Given records.
★ ★ ★

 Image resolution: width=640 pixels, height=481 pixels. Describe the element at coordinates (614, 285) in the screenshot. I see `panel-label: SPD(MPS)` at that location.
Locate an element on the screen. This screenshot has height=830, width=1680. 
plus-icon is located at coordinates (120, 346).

★ ★ ★

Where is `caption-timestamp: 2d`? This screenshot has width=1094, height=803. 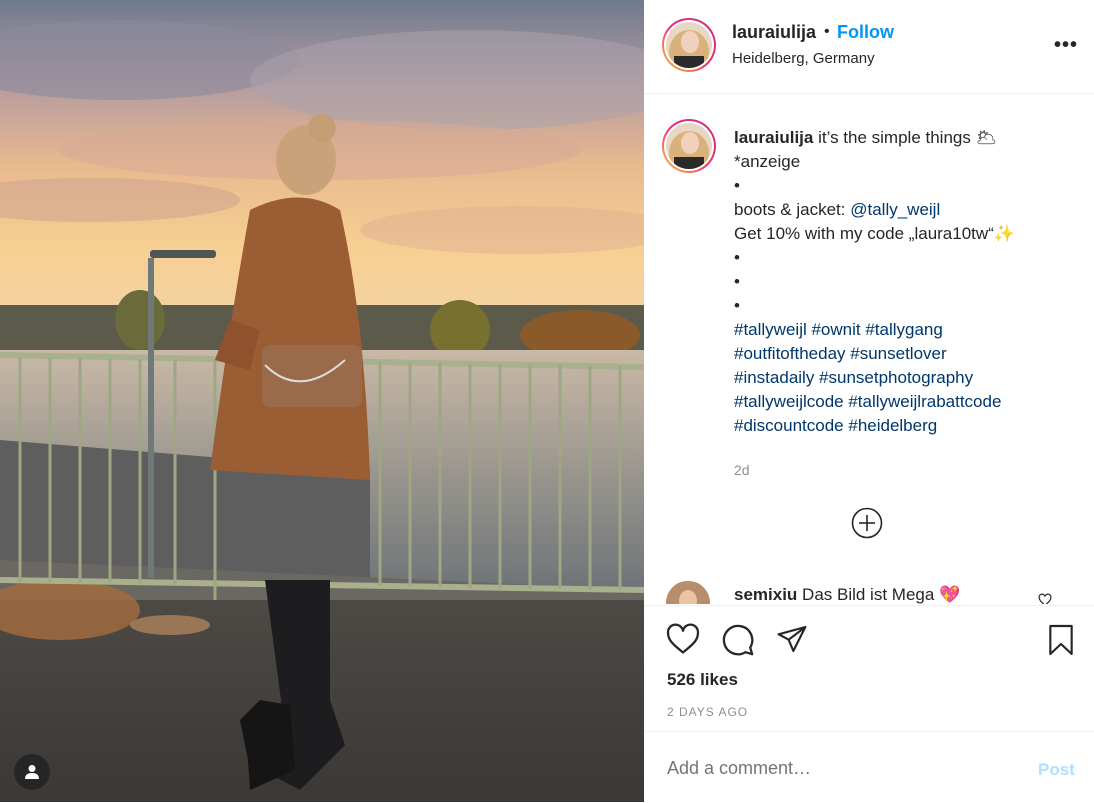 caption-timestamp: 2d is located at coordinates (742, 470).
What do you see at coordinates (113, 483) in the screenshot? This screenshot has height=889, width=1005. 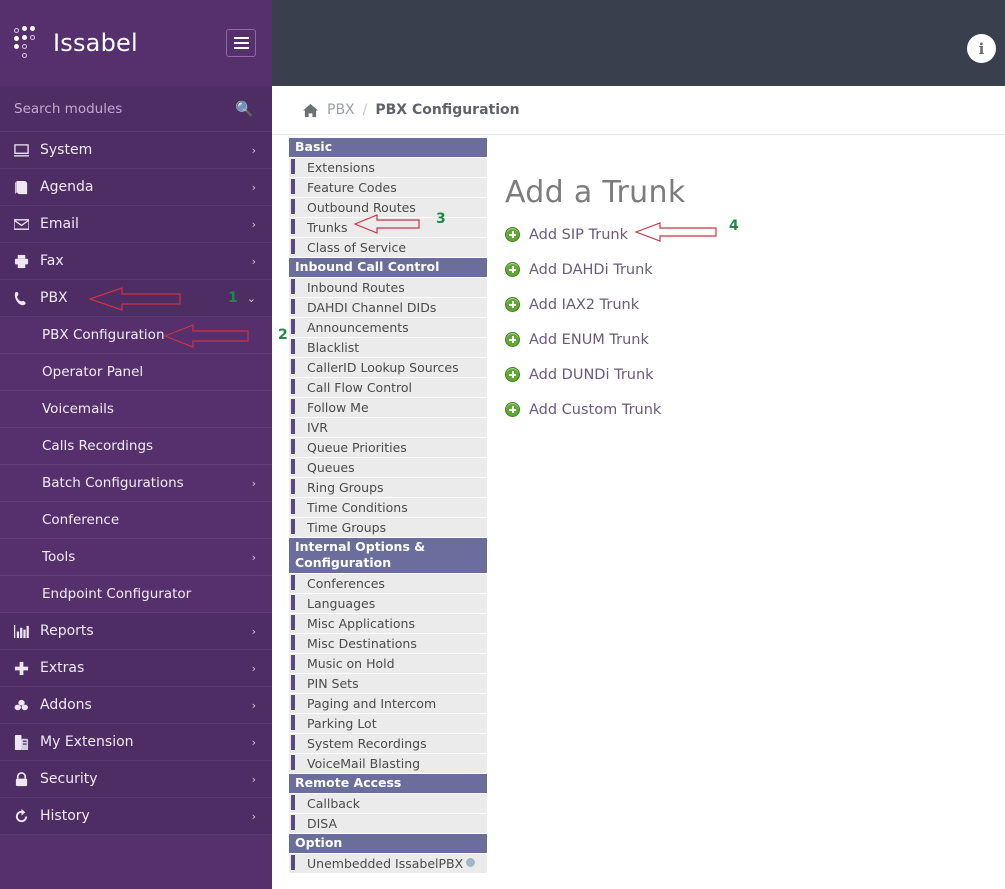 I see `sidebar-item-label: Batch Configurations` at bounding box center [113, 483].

★ ★ ★

Your instructions. Switch "element" to "item" in the entries starting at the line that contains "Locate an element" and ending at the line that contains "plus-icon is located", leaving everything else unchanged. Give back only those lines.

Answer to the exercise.
Locate an item on the screen. This screenshot has height=830, width=1680. 
plus-icon is located at coordinates (120, 346).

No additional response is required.